Per capita GDP is not the right measure for the financial health of households since it reflects the combined incomes of households as well as corporate and non-corporate business entities and governments (centre and states). The only true reflection is household consumption survey – a proxy for household income since India doesn't carry out income surveys like the US does, for example.

The last consumption expenditure of 2017-18 showed growing impoverishment of households. For the first time in 40 years, the survey said 'real' monthly per capita consumption expenditure (MPCE) fell from ₹1,501 in 2011-12 to ₹1,446 in 2017-18. This report was withheld and then junked for revealing the ugly truth.

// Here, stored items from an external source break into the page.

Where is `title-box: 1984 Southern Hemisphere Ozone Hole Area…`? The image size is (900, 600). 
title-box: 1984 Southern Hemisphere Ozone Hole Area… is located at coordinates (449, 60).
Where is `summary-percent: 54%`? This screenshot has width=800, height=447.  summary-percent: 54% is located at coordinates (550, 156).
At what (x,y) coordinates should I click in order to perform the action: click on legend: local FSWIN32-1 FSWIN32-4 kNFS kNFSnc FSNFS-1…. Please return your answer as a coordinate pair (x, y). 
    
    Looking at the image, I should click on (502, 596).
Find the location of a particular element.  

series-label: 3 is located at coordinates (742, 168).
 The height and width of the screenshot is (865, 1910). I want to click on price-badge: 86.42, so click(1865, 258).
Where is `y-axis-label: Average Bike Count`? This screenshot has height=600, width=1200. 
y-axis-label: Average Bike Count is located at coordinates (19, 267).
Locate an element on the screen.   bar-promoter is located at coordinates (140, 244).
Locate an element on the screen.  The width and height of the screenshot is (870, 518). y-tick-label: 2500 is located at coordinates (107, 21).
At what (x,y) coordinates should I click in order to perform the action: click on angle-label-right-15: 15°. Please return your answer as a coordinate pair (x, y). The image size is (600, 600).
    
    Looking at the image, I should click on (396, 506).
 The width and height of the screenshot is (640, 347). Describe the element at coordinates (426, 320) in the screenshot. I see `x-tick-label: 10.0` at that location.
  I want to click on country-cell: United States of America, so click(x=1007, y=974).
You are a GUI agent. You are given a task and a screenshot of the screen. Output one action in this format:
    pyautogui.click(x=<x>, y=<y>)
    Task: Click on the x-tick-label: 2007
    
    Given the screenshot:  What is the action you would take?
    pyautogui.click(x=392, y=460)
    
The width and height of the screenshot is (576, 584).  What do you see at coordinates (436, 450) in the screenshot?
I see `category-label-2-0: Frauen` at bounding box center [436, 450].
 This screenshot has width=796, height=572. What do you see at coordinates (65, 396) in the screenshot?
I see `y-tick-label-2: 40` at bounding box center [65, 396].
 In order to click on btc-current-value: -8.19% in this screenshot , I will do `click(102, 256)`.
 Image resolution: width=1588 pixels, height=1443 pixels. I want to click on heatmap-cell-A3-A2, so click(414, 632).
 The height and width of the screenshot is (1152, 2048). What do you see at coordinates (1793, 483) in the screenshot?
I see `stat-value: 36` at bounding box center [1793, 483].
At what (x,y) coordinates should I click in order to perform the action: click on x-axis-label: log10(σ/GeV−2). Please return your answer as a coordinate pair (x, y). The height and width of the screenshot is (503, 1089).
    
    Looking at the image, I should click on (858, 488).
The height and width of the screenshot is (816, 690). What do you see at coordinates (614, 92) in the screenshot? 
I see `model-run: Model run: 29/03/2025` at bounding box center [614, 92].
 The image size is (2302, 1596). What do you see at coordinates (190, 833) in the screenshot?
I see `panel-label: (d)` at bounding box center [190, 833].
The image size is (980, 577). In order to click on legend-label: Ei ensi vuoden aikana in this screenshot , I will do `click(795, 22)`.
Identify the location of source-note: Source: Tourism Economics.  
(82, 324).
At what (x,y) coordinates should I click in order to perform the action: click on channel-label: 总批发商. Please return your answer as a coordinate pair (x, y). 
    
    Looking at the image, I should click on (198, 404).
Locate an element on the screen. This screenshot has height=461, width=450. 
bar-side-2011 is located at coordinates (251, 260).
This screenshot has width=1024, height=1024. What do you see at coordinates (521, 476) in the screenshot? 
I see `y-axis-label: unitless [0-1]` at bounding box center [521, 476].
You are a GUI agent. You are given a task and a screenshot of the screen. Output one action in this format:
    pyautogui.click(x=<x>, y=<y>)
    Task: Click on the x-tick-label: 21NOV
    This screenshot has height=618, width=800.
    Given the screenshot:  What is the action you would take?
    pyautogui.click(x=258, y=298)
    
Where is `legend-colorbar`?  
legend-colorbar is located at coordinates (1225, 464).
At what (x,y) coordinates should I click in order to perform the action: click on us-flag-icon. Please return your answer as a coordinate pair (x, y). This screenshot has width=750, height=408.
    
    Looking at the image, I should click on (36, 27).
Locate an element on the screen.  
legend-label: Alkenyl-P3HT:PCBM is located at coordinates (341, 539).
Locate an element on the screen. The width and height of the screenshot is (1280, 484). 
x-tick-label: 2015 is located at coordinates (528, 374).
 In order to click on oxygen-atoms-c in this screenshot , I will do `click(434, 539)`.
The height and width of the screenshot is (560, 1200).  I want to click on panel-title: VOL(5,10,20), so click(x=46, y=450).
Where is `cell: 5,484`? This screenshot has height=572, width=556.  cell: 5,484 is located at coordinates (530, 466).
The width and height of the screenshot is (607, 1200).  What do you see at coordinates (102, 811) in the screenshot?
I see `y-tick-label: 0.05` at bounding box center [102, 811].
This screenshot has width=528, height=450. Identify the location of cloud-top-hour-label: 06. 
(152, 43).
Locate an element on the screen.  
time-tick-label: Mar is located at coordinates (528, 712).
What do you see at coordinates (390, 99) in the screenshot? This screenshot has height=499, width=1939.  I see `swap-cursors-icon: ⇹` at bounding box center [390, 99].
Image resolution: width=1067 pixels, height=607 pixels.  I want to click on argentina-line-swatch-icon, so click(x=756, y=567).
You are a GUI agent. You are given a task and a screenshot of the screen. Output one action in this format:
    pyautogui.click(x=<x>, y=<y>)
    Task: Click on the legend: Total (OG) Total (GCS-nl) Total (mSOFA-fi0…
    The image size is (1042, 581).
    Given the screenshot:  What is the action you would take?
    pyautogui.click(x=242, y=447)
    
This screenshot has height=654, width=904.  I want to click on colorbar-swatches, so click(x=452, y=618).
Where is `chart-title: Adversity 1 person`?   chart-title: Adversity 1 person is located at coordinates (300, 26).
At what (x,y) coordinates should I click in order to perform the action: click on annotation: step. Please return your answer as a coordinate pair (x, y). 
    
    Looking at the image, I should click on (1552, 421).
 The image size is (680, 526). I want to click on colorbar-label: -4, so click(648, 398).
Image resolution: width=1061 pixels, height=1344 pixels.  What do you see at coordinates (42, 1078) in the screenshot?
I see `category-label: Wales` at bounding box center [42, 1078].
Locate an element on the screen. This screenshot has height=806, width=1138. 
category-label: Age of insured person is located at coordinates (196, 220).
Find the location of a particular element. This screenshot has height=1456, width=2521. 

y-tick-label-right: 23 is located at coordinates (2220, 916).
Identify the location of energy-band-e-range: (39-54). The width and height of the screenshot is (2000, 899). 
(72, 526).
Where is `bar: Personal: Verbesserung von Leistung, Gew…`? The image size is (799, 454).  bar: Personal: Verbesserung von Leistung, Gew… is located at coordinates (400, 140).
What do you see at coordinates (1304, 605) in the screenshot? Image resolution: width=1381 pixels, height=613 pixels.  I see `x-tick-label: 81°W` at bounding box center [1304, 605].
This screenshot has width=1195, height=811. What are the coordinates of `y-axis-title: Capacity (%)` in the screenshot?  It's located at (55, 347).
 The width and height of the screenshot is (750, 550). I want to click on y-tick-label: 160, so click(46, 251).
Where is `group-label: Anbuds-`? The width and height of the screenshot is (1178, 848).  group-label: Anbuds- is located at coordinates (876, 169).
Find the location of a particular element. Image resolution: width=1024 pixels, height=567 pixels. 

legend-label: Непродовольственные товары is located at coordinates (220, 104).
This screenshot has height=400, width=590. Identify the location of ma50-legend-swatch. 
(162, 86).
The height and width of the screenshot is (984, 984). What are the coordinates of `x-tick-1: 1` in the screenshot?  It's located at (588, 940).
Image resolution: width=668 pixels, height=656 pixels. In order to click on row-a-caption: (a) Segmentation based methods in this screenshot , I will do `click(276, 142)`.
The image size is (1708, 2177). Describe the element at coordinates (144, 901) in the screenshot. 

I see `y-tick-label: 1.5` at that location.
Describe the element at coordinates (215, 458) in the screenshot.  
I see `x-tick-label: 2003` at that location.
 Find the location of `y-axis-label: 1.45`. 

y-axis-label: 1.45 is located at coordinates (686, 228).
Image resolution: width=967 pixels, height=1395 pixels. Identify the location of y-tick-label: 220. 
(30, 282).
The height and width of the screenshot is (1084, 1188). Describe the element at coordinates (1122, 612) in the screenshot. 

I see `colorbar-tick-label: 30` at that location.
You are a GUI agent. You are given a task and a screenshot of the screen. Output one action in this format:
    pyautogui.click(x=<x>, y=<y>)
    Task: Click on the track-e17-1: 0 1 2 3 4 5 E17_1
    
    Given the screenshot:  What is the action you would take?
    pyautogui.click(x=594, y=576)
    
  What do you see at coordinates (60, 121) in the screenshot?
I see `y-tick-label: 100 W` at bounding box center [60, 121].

No fresh survey has been carried out since then even the demonetisation and GST wiped out jobs and business (hence, income) overnight. Then the pandemic hit in several waves.

The NSO's India Debt & Investment Survey (AIDIS) report for 2018, released in September 2021, confirmed the impoverishment of households in the pre-pandemic period. It showed household debts grew sharply by 84% in rural and 42% in urban areas in six years during 2012-2018. An SBI research paper showed the pandemic increased household debts even more sharply. Its estimates showed a rise of 95.6% in household debts in rural and 94% in urban areas in 2021 over the 2018 AIDIS. The far more devastating second wave hit in April-May 2021 (FY22) which would further spike the household debts.

There is, therefore, an urgent need to find out the real state of household finances through fresh consumption expenditure surveys at regular intervals to address the challenges, instead of hiding behind superficial talk of high GDP growth and claims about being fastest growing major economy.

The first advance estimates for FY22 clearly shows that the GDP growth would translate into just 1.3% over that of FY20 (which means two years of GDP growth has practically been lost). But, consumption expenditure, the main growth engine contributing 55% to the GDP, would be 2.9% lower than that of FY20.

This means, consumption demand is nowhere close to even the FY20 level. Unless the financial health of households improves, the consumption demand is unlikely to grow and so would production of goods and services and fresh investments to boost growth.